Disk type: Video broadcasts require high I/O speeds to handle high-quality video streams. We went from an HDD to a much-faster SSD.
CPU size: We increased the VM CPU cores from 16 in increments up to 32. Increasing CPU size indeed increased performance, but did not return the level of performance we needed.
SSD size: We increased the SSD size (and the accompanying higher IOPS and throughput that comes with increasing the size) enabling more simultaneous recordings. Again, this only partially worked.
Disk count. We noticed read/write problems when the application was reading/writing with a single drive. There are two typical ways to approach this: 1) Separate read/writes tasks among two discs and 2) striping the data streams across discs. Implementing these had improved but marginal improvements in performances.

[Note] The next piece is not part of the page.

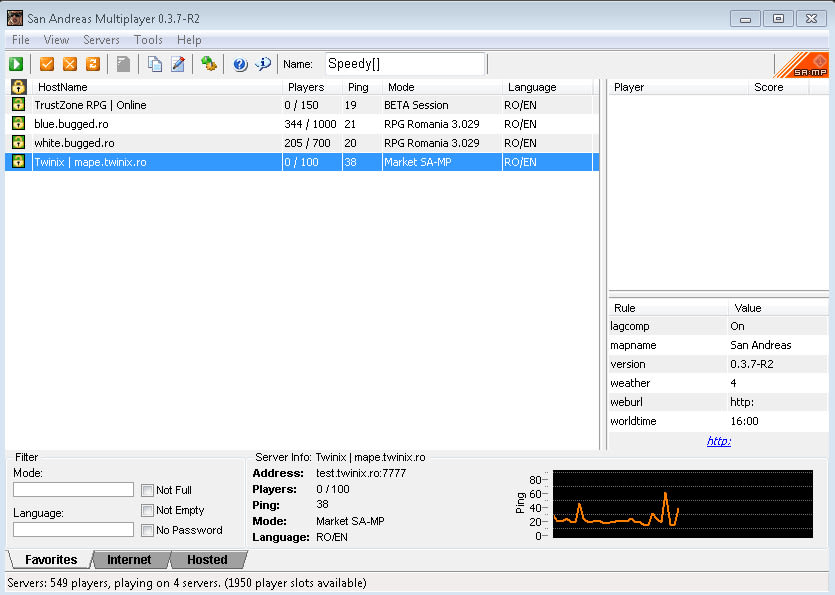Viewport: 835px width, 595px height.
Task: Switch to the Hosted tab
Action: [x=207, y=560]
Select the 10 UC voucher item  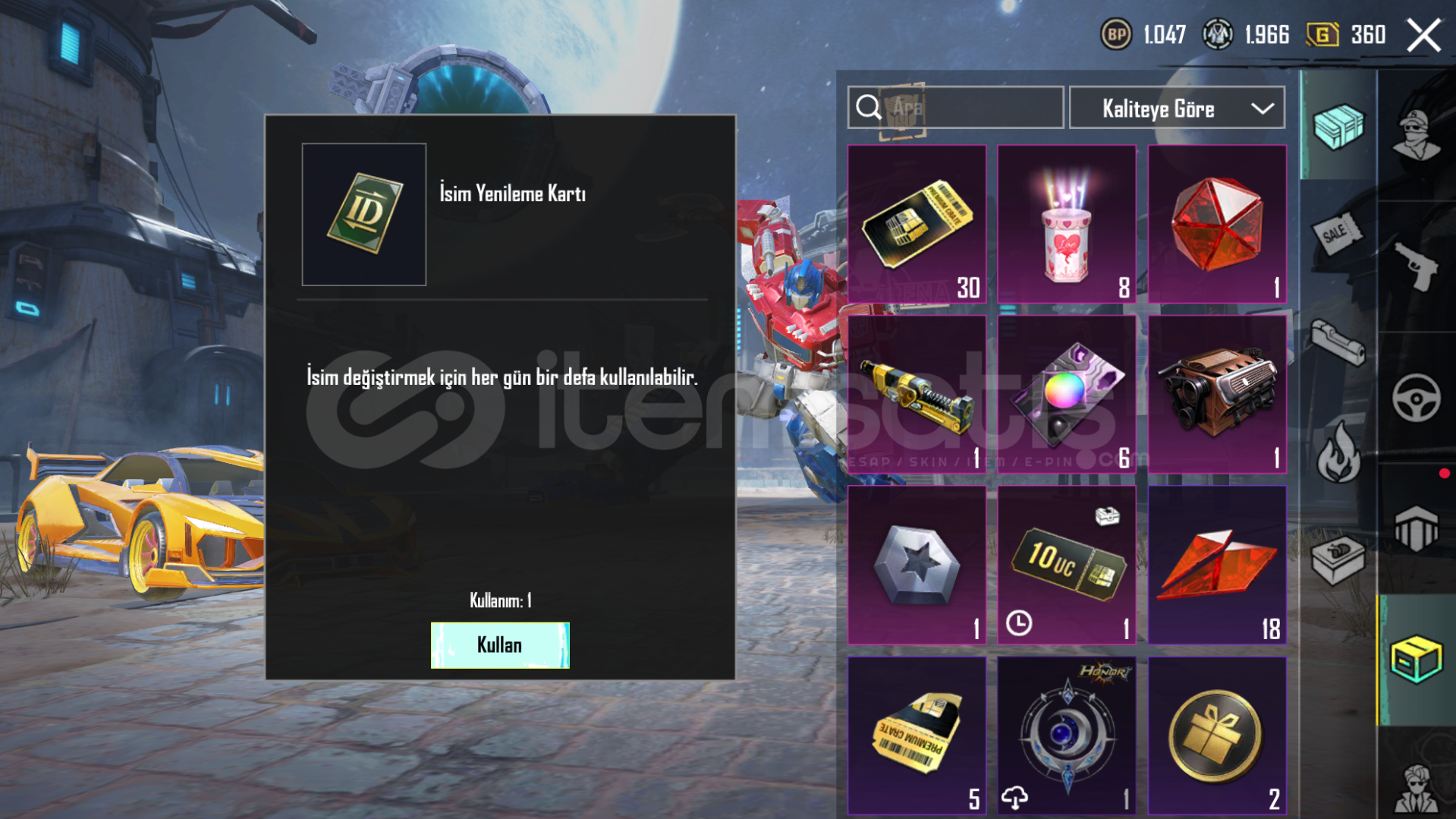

After our testing, we arrived at the following optimal configuration:
VM: n1-standard-32 instance w/ 500Gb boot drive
GPU: 1 T4 GPU
SSD: 1 persistent disk with 1TB*
* We would later determine that two SSDs for separate read and write operations would be more optimal
This configuration was able to produce between 6 - 12 streams. Compared to the on-premise target of 8 streams, this was about as good but was not the customer's target of 16. So we would need Vizrt to take the ball from here to optimize the software itself.
Optimizing media applications for cloud
We provided Vizrt our recommended configuration, performance notes, and the following best practices that are generally applicable to cloud-based video workloads:
Separate read and write operations to two different disks to enable higher performance for both operations.
A second 1 TB SSD persistent disk can be attached to the VM instance to increase performance.
With this information, Vizrt engineers worked their magic, providing daily patches to test; with each daily iteration the overall solution was found quickly. Not only were they able to meet the broadcaster’s request of 16 feeds, but they were also able to go even further to 44. Over a 5x improvement by optimizing for the cloud!
Teamwork in troubleshooting
Because of the specialized nature of media and entertainment, workflow situations across multiple companies are common as specialized applications hand their work from one to another.
“By working in partnership with Google Cloud we managed to build a system that can scale in ways that probably none of us thought would be possible. This allowed Viz Vectar Plus to run fully in the cloud using NDI and opened up amazing possibilities for making shows,” Dr. Andrew Cross, President R&D, Vizrt Group. “We ended up with great feedback from the customer, who were appreciative of how Google Cloud and Vizrt collaborated on a solution.”
The results speak for themselves: A satisfied customer with over a 5x improvement in results. That's what we call a good game.